Artist Statement

January - 2012


I try to achieve emotional balance in the art making process. In some way or another, each piece is closely related to my conscience through content, technique, and/or composition. As I explore the relationship between the mind, hand, emotion, and medium, I continue to develop my own recognizable style. I work to reveal the guise of my emotions across all mediums, as my artwork reflects the sometimes unresolved nature of thought.
I believe that the art making process is far more important than the final piece. It is within said process that one discovers the particular lens in which his or her world is viewed. As I was studying 20th Century Art History last fall, I was particularly intrigued by a SolLewitt gallery at the Walker Art Center, after reading the following quote that was printed on the wall in the exhibit:

“The draftsman and the wall enter a dialogue.
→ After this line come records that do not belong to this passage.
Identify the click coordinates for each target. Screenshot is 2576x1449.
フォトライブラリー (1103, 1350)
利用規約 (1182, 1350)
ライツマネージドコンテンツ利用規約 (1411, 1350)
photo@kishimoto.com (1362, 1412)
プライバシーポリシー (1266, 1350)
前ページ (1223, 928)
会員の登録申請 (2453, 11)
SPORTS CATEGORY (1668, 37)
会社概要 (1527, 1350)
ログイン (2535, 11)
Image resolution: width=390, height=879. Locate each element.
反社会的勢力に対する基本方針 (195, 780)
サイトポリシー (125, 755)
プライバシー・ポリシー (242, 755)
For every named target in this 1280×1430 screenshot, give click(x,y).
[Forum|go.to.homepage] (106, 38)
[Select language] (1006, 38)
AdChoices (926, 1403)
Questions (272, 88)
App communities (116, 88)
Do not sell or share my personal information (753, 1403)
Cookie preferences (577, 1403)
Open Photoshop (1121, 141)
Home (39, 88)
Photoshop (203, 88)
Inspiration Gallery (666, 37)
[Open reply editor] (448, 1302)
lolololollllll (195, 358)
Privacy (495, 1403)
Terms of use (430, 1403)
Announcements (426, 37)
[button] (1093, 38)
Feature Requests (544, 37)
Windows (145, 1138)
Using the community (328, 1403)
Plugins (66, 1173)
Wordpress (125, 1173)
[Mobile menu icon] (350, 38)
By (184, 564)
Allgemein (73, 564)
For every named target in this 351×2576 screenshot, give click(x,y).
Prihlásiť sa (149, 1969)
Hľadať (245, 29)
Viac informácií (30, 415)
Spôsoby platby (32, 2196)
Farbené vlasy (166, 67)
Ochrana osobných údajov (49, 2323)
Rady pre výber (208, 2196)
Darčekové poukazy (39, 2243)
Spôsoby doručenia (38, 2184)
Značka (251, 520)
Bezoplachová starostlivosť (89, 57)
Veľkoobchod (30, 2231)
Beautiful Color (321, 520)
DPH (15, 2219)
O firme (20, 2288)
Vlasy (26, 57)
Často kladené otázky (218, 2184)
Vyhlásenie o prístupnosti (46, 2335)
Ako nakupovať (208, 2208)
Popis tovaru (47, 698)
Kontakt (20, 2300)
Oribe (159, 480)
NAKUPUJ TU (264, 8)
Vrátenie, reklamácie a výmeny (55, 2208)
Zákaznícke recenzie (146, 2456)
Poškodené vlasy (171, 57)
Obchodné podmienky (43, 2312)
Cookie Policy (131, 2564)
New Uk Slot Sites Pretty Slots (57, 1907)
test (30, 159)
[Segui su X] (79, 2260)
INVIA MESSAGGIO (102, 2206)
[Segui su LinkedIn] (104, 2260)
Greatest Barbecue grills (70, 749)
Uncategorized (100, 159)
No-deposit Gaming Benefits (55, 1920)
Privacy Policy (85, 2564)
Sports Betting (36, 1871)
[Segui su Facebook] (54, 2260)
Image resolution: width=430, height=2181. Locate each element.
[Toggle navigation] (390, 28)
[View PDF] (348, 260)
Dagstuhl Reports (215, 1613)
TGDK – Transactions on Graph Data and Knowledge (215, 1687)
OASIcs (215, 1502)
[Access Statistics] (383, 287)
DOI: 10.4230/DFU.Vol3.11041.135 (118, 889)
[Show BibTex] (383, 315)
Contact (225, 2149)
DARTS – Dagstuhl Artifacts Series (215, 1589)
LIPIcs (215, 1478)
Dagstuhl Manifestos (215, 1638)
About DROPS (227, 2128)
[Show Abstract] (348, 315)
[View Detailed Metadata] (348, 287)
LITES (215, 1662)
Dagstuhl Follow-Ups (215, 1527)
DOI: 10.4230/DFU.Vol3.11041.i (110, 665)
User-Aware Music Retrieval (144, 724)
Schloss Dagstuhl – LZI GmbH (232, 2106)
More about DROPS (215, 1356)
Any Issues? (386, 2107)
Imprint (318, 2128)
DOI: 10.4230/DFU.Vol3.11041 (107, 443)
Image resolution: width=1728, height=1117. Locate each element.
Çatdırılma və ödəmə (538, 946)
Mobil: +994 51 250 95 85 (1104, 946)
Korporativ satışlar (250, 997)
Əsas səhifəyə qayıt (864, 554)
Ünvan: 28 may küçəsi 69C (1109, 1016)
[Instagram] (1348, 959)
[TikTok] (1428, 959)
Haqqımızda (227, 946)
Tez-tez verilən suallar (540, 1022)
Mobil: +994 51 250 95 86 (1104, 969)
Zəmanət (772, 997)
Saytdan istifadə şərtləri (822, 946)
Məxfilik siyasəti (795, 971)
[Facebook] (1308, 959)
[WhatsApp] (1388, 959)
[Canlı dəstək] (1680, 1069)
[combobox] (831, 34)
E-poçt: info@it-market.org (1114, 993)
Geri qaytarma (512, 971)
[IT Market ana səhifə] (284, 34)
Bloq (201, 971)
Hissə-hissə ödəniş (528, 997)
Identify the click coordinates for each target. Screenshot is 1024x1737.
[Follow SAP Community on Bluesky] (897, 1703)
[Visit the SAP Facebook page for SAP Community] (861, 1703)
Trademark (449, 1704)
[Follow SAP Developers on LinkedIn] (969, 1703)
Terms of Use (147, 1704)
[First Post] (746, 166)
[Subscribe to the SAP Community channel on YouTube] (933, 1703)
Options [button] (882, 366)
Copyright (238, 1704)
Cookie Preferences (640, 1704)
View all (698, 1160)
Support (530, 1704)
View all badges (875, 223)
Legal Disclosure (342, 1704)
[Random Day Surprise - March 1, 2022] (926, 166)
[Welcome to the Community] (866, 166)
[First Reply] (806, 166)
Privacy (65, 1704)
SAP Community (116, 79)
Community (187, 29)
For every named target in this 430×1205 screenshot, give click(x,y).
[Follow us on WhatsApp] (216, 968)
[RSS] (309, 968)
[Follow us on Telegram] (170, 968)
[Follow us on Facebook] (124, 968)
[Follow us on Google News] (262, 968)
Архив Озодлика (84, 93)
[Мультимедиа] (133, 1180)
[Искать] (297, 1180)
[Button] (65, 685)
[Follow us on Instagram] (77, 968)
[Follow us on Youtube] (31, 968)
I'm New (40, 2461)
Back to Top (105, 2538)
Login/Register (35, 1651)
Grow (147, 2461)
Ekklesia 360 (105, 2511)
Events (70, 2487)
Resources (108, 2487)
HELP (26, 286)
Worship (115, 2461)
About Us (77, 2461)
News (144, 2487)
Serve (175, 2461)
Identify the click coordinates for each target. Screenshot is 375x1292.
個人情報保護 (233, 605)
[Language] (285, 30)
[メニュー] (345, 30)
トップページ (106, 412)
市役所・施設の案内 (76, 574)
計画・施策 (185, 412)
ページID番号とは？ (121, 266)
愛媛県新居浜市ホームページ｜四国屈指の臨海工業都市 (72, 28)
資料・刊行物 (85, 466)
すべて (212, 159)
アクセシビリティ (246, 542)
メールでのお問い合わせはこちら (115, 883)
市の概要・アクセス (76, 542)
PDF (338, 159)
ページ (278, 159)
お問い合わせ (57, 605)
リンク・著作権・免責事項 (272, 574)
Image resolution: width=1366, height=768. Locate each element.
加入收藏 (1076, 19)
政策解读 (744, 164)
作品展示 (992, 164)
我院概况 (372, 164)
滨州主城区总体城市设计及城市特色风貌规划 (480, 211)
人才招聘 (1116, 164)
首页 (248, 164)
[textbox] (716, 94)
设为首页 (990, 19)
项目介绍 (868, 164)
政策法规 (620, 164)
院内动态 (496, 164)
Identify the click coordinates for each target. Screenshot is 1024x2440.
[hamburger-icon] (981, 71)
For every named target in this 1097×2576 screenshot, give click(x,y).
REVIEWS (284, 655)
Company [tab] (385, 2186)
The draftsman becomes bored but later through the meaningless activity finds peace or misery. The lines on the wall are the residues of this process. Each line is as important as each other line. All of the lines become one thing. The viewer of the lines can see only lines on a wall. They are meaningless. That is art.”
-       SolLewitt

SolLewitt was able to clearly identify that the final product, the “artwork”, is simply the evidence of the art—the actual art is that which cannot be seen, but rather experienced only by the artist. In this quotation SolLewitt refers to the draftsman as the creator of the art- he who is employed to follow the instruction for a wall drawing, traditional “artist” or not. However, in this instance the draftsman becomes the artist as he experiences the “peace or misery”, and thus creates the art through his emotion of the process. The world is thus seen through the lens of instruction-the draftsman is simply doing what he is told, but is creating an art that he may or may not recognize other than the wall drawings. I found that this analysis of art clearly outlined what it was that I was unable to piece together about my own work— that feeling of tediousness, frustration, meditation, focus or enjoyment is the art- without that there is nothing more than a mixture of material on a surface. I am beginning to work on a piece over and over again until I am able to resolve what it is in my own mind that brought me to the practice in the first place with this idea that the artwork is being made beyond an aesthetically pleasing trophy to hang on a wall somewhere.
            I have also been greatly influenced by Yves Klein’s idea of submerging himself into the void to create art. I particularly admired his piece, “Dialogue With Self”. It was played in an empty room at the Walker Art Center, and in it Klein said:

“…beyond this affective, waking, extra lucid reverie visited by the spirit…this reverie, which in short…is universal, but it is human; and so if I strip myself bare the way people will live naked in the architecture of air, because there’ll be no more intimacy, we’ll know what the others think. Everything the others do, maybe, another intimacy will come then, from further, still further, something we can’t yet even form an idea of today, which exists; and what’s strange is, to think that beyond that there exists something else still greater and vaster…”
-Yves Klein

I realized Klein was expressing the importance of going beyond usual boundaries in order to find any sort of significant emotional balance-similar to what I was looking for. There will be “no more intimacy” because without original thought we will all know everything about each other, and thus a balance will not be necessary as there will be nothing to throw us off. Without the void there would be no need for the draftsman. I have always been told that, “you need to know the rules before you can break them”, so I do find it imperative to practice technical skills along with focusing on an emotional exploration- that of stepping into the void. However, as I am beginning to increase my comfort level with the traditional “rules”, or techniques of art, I want to take the next step—breaking the rules. I want to work with this idea of stepping into the void, further exploring art theory and working to minimize the more traditional approach of art that exists in my work-that of replicating “real life”, identifiable content- and move into a more theory-based style of work.